La sensazione è quella di scivolare pericolosamente fra legalità e illegalità nella totale assenza di linee guida da parte dello Stato. Di fronte a questa situazione stagnante, gli operatori del settore stanno cercando di fare fronte comune, sia a livello regionale che nazionale.
Domenica 2 giugno, a Roma, si è tenuta una riunione di commercianti a cui ha preso parte il senatore M5s Lello Ciampolillo. Il politico barese si è impegnato a sostenere i commercianti di canapa shop in questo momento delicato e ha promesso di presentare una proposta di legge finalizzata a salvare il settore.
“Ringraziamo Ciampolillo, speriamo che le istituzioni ci diano una mano e che questa situazione di incertezza sia chiarita al più presto”, dichiara Giulio.
“Finché la Cassazione e lo Stato non si esprimeranno in modo chiaro su cosa è legale e cosa no, continuerà a esserci confusione tanto dalla parte di chi vende quanto da quella di chi esercita i controlli sui prodotti”.
Giulio e Marco, che come tanti altri venditori del loro settore hanno aperto il Green Monkey tre anni fa, affermano di sentirsi presi in giro da uno Stato “che prima ti fa pagare le tasse e poi ti demonizza”.
“È importante ricordare che commercianti e imprenditori hanno avviato tutti i percorsi istituzionali del caso, dal dichiarare l’attività a servirsi di commercialisti e notai per costituire le società, oltre ovviamente a pagare regolarmente l’IVA”.
E continua: “In realtà, noi saremmo felici di subire controlli anche regolari, se solo le norme a cui adattarci fossero chiare. Essendo lavoratori come gli altri, abbiamo interesse a vendere prodotti certificati”.
La confusione che si crea da “leggi fatte male e a metà” comporta danni economici ingenti per i lavoratori, spiega ancora Giulio con il suo tono di voce sempre pacato.
“Penso a tante persone che hanno cambiato la loro attività pensando di essere nella piena legittimità, che hanno investito in un settore e ora rischiano di trovarsi a piedi da un giorno all’altro e a dover licenziare decine di dipendenti”.
Cannabis light commercianti | In bilico fra legalità e illegalità
Per Giulio, però, non è solo una questione di burocrazia e denaro. Secondo lui, la legalizzazione di prodotti derivati da cannabis light assesterebbe anche un duro colpo al proliferare delle droghe pesanti fra i giovani.

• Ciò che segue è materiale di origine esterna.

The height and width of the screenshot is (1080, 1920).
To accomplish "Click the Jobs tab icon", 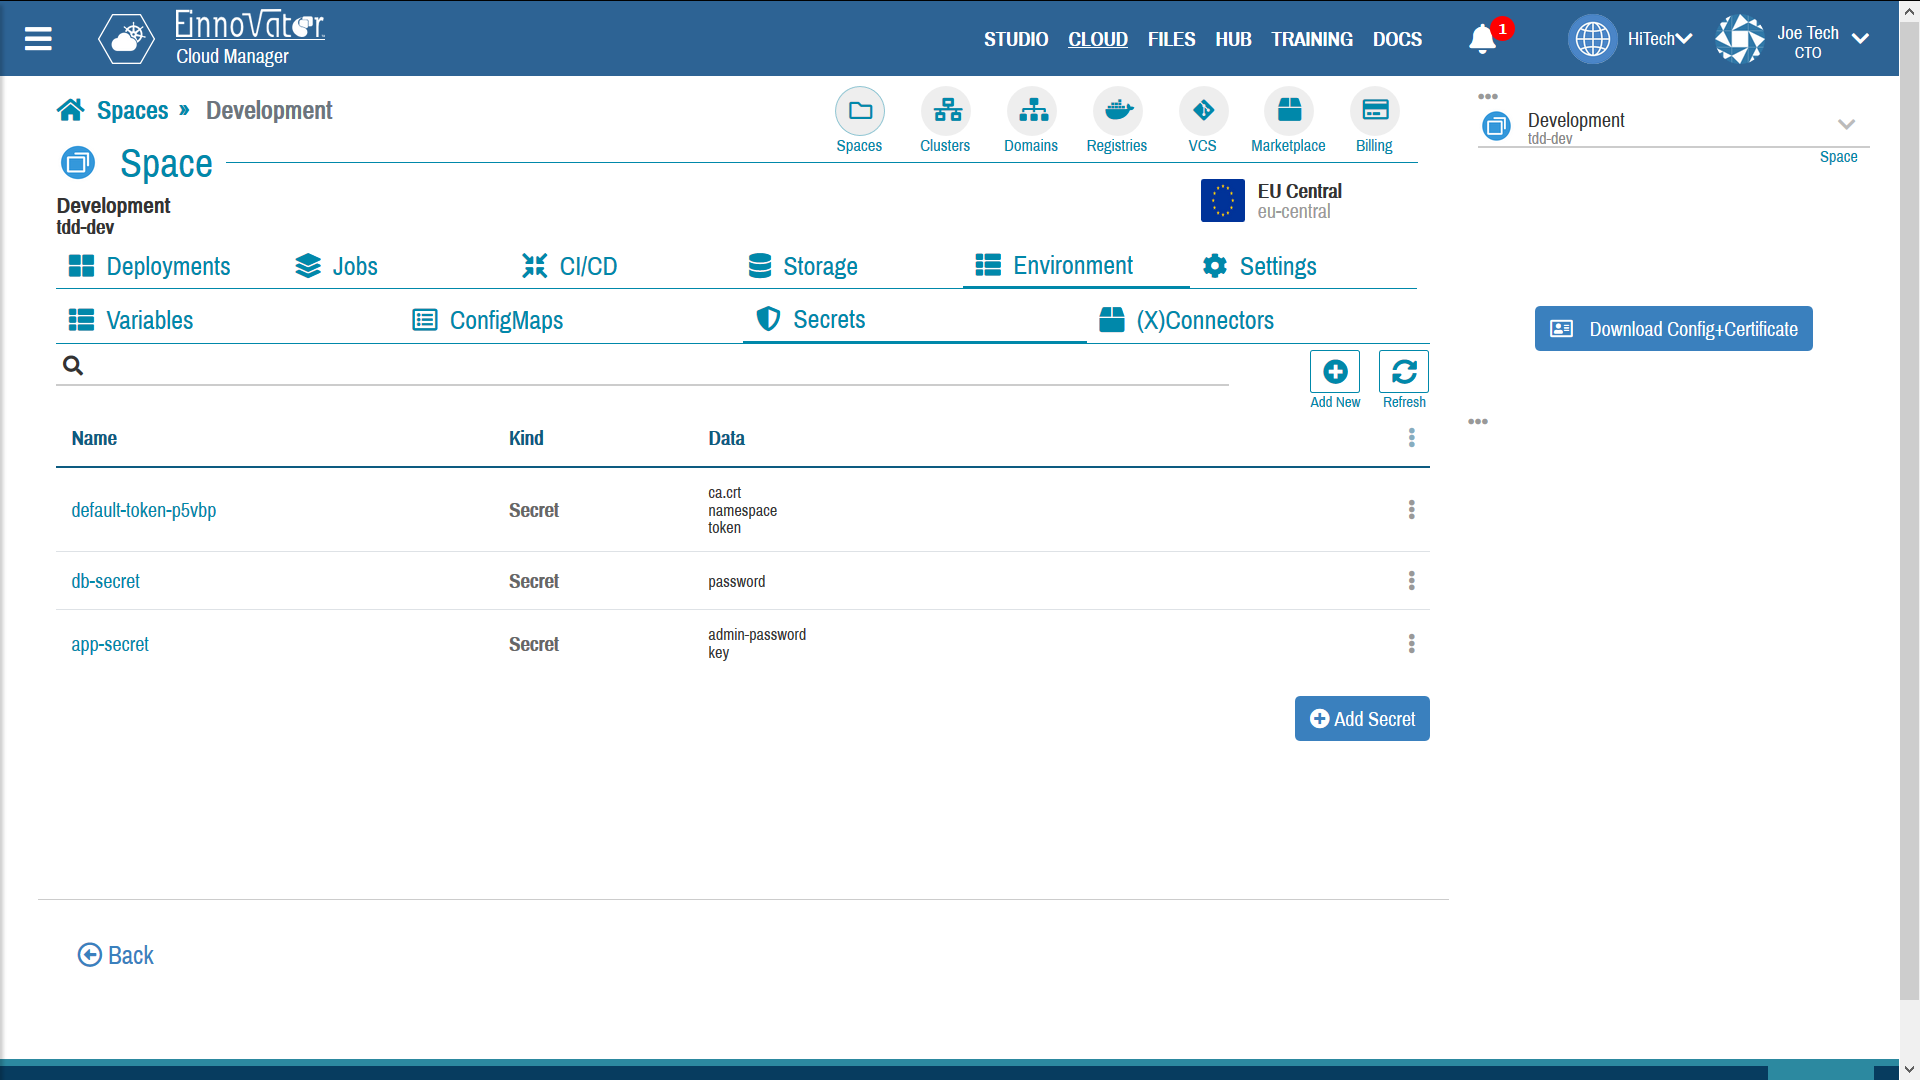I will pos(306,264).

“È importante capire che non è l’erba la porta dell’inferno, ma l’illegalità“, afferma.
“Si dice spesso che si comincia con l’erba e si finisce con la cocaina o peggio. È vero, ma questo accade per colpa dei giri di spaccio in cui finiscono giovani e meno giovani”.
Entrambi i gestori del Green Monkey tengono a precisare che il limite di età stabilito per fare uso di cannabis light non dovrebbe comunque essere posto al di sotto dei 18 anni.
“Se si facessero studi seri di settore, diventerebbe anche più facile informare sui danni che l’uso di THC provoca al cervello dei giovanissimi”.
“La strada intrapresa è invece quella di un’inutile caccia alle streghe”, conclude Giulio.
Martedì 11 giugno si tiene un sit-in pro Canapa Light in Piazza Montecitorio, a Roma, dalle 11 alle 13.
Attualmente, i marchi di cannabis legale distribuiti in Italia sono 18 e sono distribuiti da Cannabis Light Italia (Qui il sito ufficiale con tutti i brand).
A quasi tre anni dall’apertura dei primi canapa shop in Italia, ci sono circa 800 negozi distribuiti sul territorio nazionale, con una filiera che coinvolge oltre 10mila persone.
L’anno scorso, il volume di affari è stato di 150 milioni di euro e stando alle ultime statistiche si potrebbe arrivare a 36 miliardi di euro a livello europeo entro il 2021.